In the 2005/2006 season, he continued to progress, moving up to the top 16 of the rankings at the end of the season. He reached 4 quarter-finals in the season, including the 2006 World Championships, in which he fought back from 12-8 down to level at 12-12 against eventual champion Graeme Dott, before losing the final frame by inadvertently potting the final pink, which he needed on the table in his attempts to snooker his Scottish rival.
He made his breakthrough in the 2006/2007 season. After finishing top of his group at the 2006 Grand Prix's round robin stage (he only lost one match: his opener against Nigel Bond by 3 frames to 2), Robertson then beat Ronnie O'Sullivan 5-1 in the quarter-finals of the event. So he went on to the semi-finals, being only the fourth Australian ever to do so in a ranking event. He beat Alan McManus 6-2 in the semis, to reach his first major final, where he faced a fellow first-time finalist, the unseeded Jamie Cope, whom he beat comfortably by 9 frames to 5 to win his first ever senior professional ranking tournament. The win earned Robertson £60,000, his highest amount of money earned in one tournament.
Robertson had early exits in both the UK Championship and the Saga Insurance Masters, but found his form again en route to the final of the Welsh Open 2007. He defeated Stephen Hendry 5-3, making a break of 141 in the last frame, then recovered from 4-3 down to beat Ronnie O'Sullivan 5-4 in the quarter-finals. He beat Steve Davis 6-3 in the semi-finals, and beat surprise package Andrew Higginson 9-8 in the final to take the title. He led 6-2 after the first session, then dropped six frames in a row to come within one frame of defeat, but took the remaining three frames to win the match.
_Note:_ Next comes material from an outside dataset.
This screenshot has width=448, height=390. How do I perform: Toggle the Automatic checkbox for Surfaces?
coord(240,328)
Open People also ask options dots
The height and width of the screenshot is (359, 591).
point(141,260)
He reached the second round of the World Championships, losing 13-10 to Ronnie O'Sullivan despite at one stage winning six frames in a row.
Robertson started 2007/2008 poorly, making early exits in three of the first four ranking events, plus the Masters and Malta Cup. He did reach the quarter-finals of the Northern Ireland Trophy after wins over Jamie Cope and Ian McCulloch. He finished the season ranked 10th, but outside the top sixteen on the one year list.
After a disappointing start to the 2008/2009 season, Robertson reached the final of the Bahrain Championship. He played Matthew Stevens, who had also been struggling for form for the previous few seasons. The match lasted almost 6 hours in total, with the Australian edging it by 9 frames to 7. This result has moved Neil back into the top 16, albeit provisionally. During the 2009 Masters Neil Robertson and opponent Stephen Maguire set a record of 5 consecutive century breaks. Robertson made 2 centurys, and Maguire made 3, with the 3rd sealing a 6-3 win over the Australian. At the 2009 World Championship Neil defeated Steve Davis, Ali Carter and Stephen Maguire to reach the semi-finals for the first time, before losing to Shaun Murphy.
During the snooker season, Neil is based in Cambridge, England. He practices at WT's Snooker Club with Joe Perry, who has spent 9 seasons among the world's top 32.